**SHORT PROBLEM:**
Rewrite these items with every "pixels" swapped for "px" and nothing else changed. Leave out the pictures.

— start DATASET EXCERPTS —

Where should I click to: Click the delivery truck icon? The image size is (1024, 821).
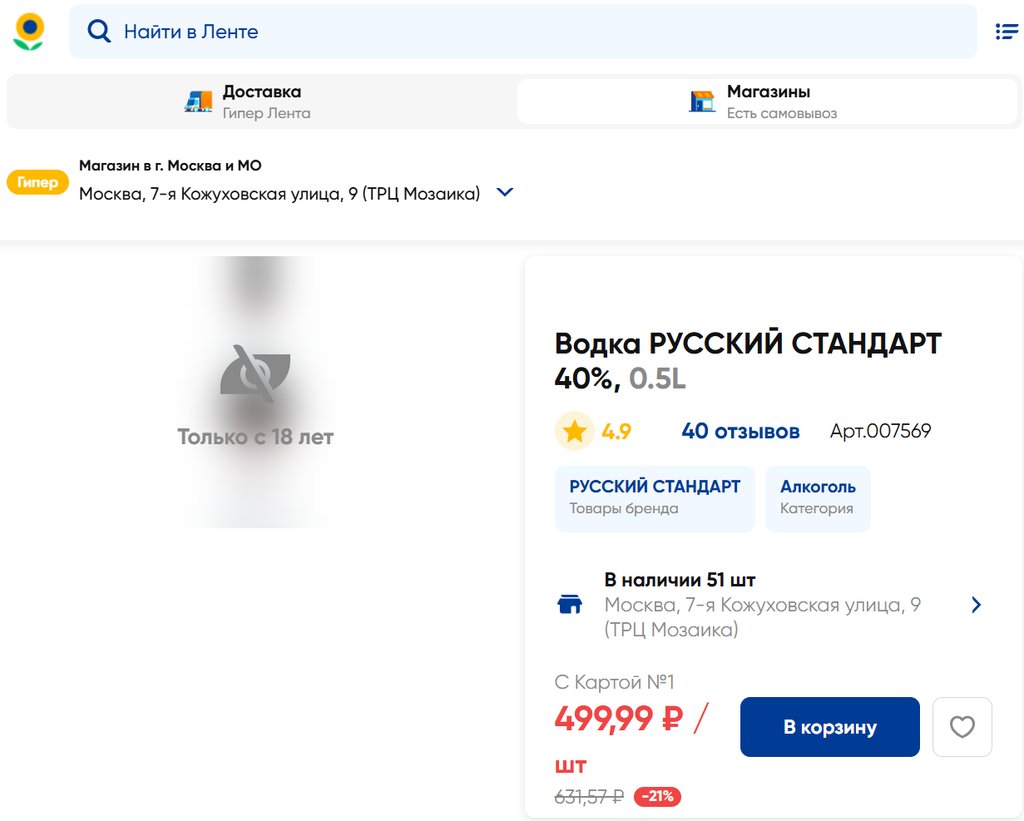coord(199,101)
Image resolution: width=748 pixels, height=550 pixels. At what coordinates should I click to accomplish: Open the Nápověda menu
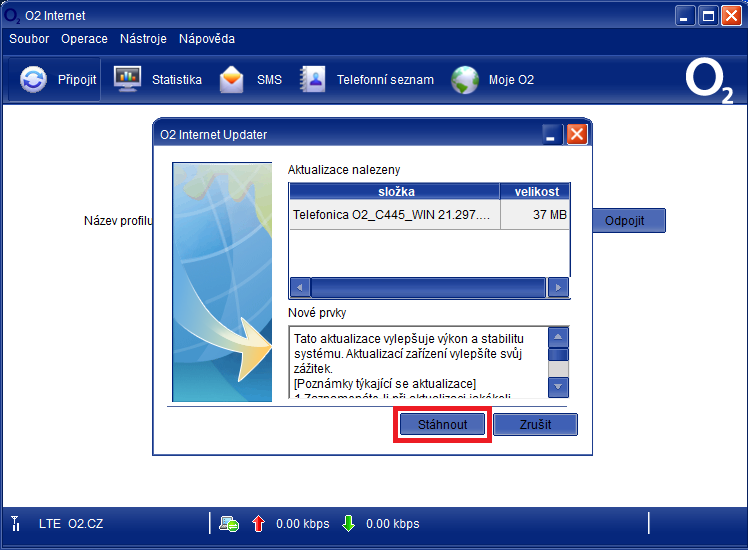click(207, 39)
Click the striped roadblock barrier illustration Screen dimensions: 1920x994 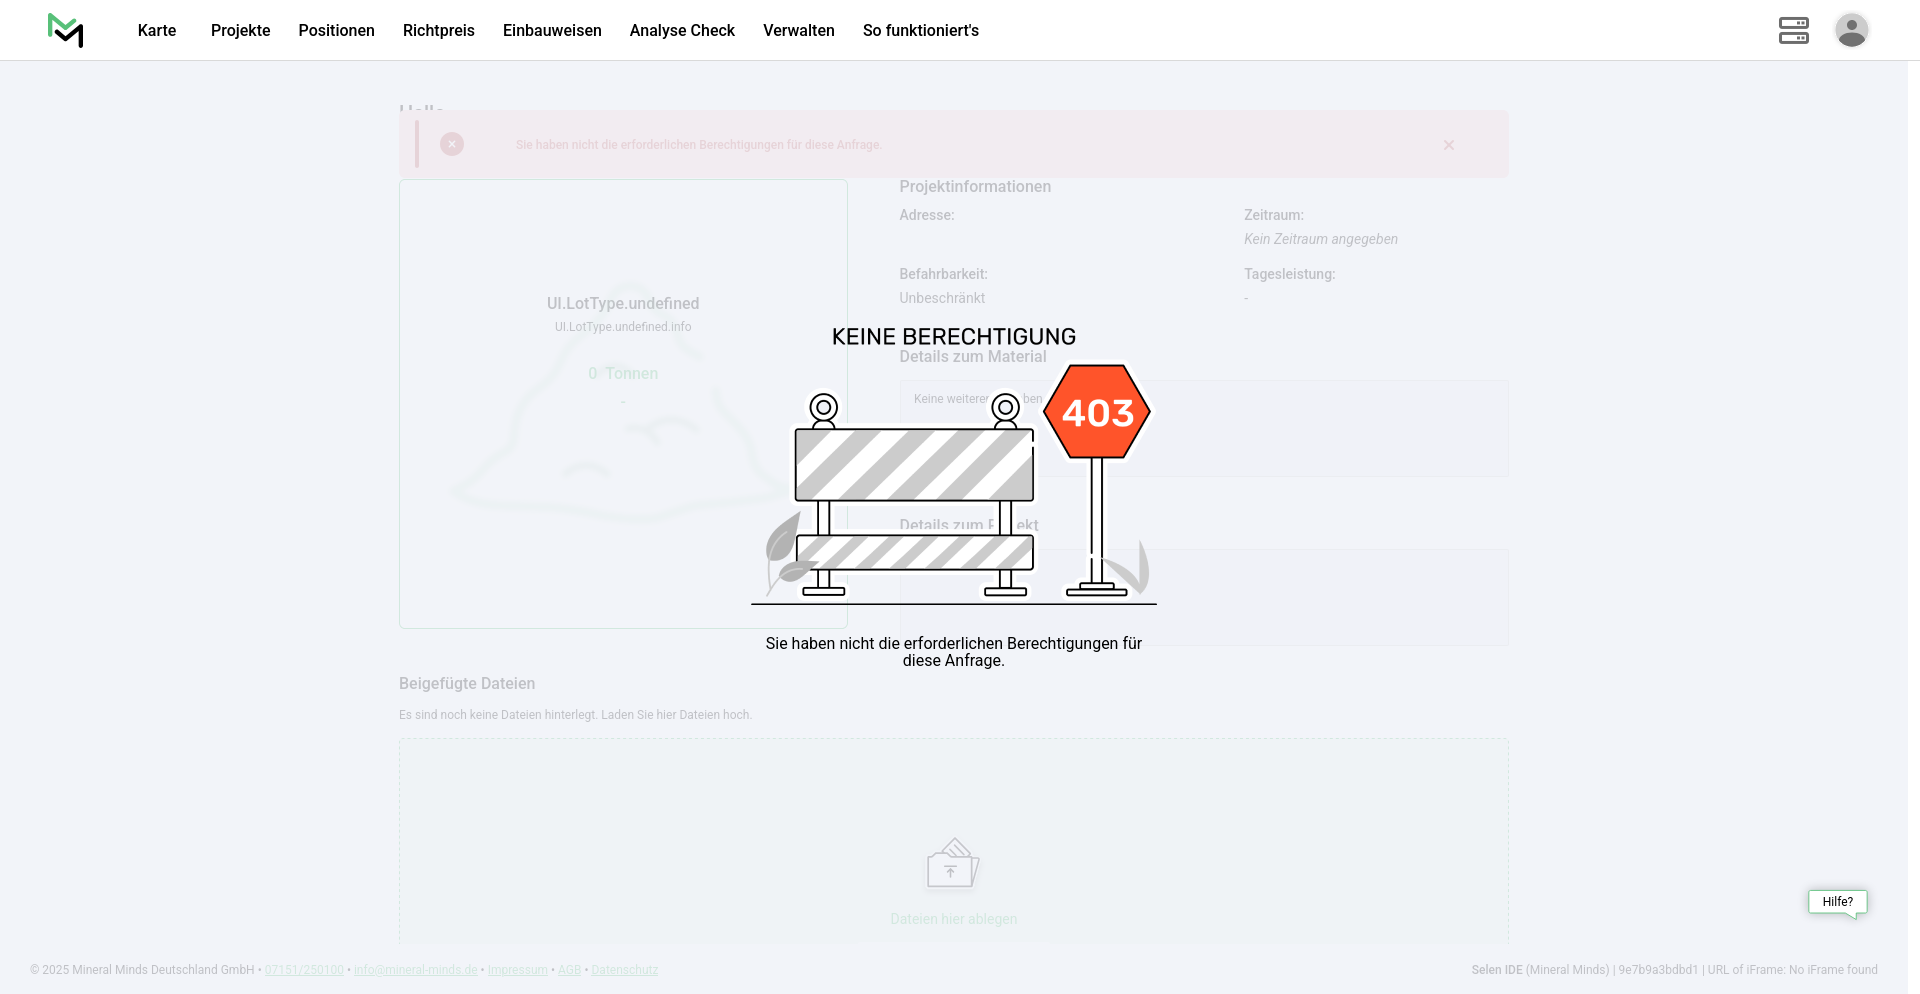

— end DATASET EXCERPTS —

**EXERCISE SOLUTION:**
Where should I click to: Click the delivery truck icon? The image size is (1024, 821).
coord(199,101)
Image resolution: width=748 px, height=550 px. At what coordinates should I click to accomplish: Open the Nápověda menu
click(207, 39)
Click the striped roadblock barrier illustration Screen dimensions: 1920x994 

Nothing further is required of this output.